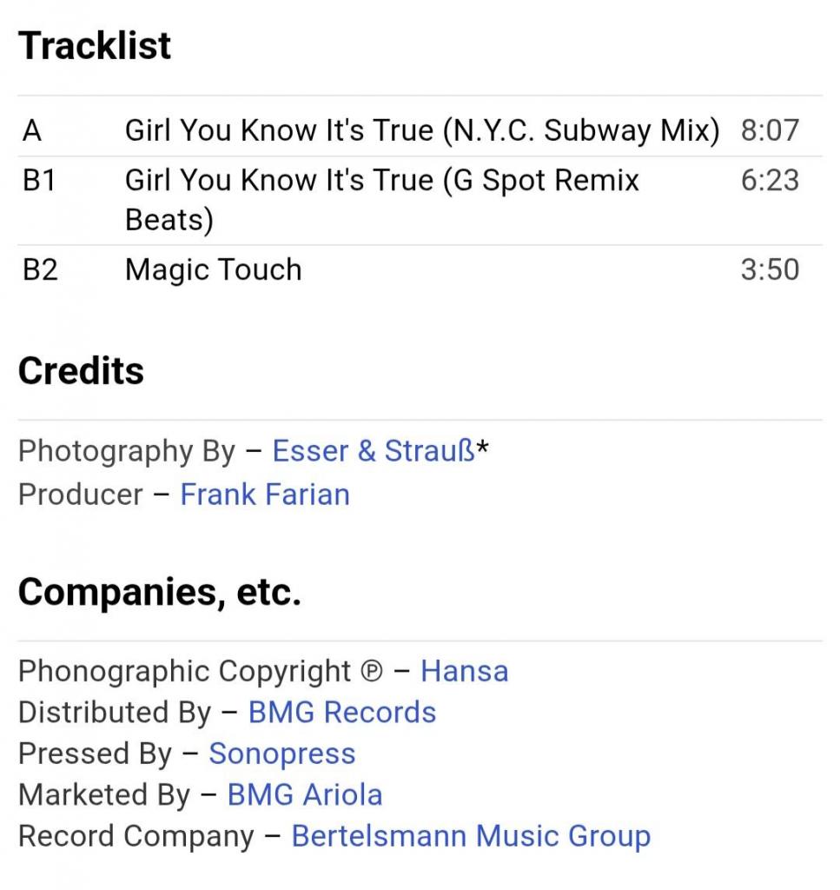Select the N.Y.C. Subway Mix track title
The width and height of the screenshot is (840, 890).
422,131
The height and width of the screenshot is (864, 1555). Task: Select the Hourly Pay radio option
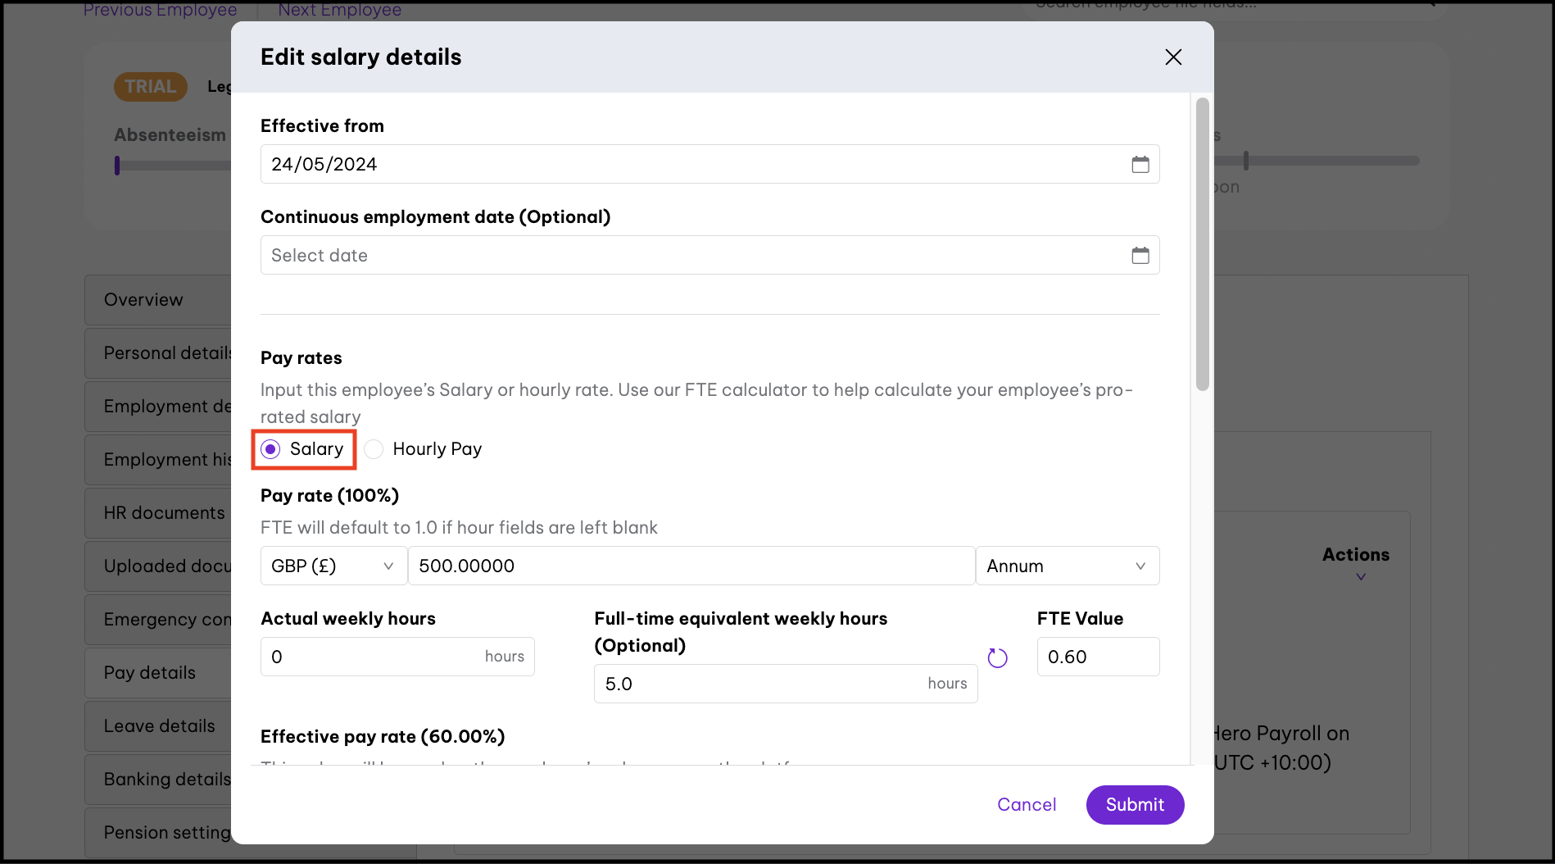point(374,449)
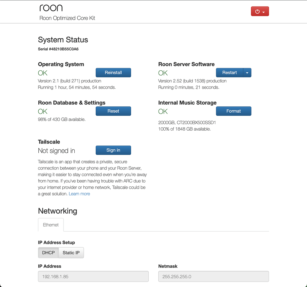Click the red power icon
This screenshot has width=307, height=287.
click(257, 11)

- What you have to do
Please print the line that contains "The height and" along with every later line of the material, exactly, through the last one. Leave pictures out of the copy.

- Exercise output
The height and width of the screenshot is (864, 1555). Task: Select the Hourly Pay radio option
point(374,449)
Click the red power icon
This screenshot has width=307, height=287.
click(257, 11)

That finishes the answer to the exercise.